The more details the better. Contrary to the popular cliche, a picture is NOT necessarily worth 1000 words, though pictures do help. Pictures trump words where the writer is not all that good at it. Keep detailed field notes. After the tour, when you have time, refine it. Many revisions and knowledge and practice in good writing may be required. It could be time consuming. If you are going to take the trip of a lifetime, make many copies of your well written journal and pass them along to future generations.

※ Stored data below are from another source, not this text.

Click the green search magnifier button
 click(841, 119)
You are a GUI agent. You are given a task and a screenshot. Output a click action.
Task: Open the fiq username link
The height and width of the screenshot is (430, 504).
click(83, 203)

If you don't already know how, learn description. Keep a lightweight, digital recorder for capturing details as you go along. Try to remember details of conversations. I have extremely detailed journals and some less detailed. For cyclists, vivid descriptions of road conditions and traffic would be of some interest. Good writing can make most anything interesting or most anyone. If you are all that serious about it, you might want to seek out a night course in creative writing. Actually, good writing can be hard work, quite time consuming, and require a lot of serious thinking, and also the reading of other good writing in your subject. For reading, you might want to start with "The Great Ride," "Miles From Nowhere," and a book written by an Englishman many years ago which has been described as the greatest book about round-the-world cycling ever written, but I don't remember its title.
The journals on CGOAB are fine as those sorts of journals go, but if you really want to produce your magnum opus, you would not use them as models. They are somewhat interesting and engaging and imaginative. I have read many CGOAB journals, and while they are OK, they are not what I am trying to tell you to do, but several grades below. It's up to you what you do and how you go about it. You may eventually decide that the time required for putting together a really well-written, detailed journal is not worth it. I have written many journals and many hundreds of thousands of words and studied good writing and I have taught it. Revision is a key to good writing. Books are not written. They are re-written.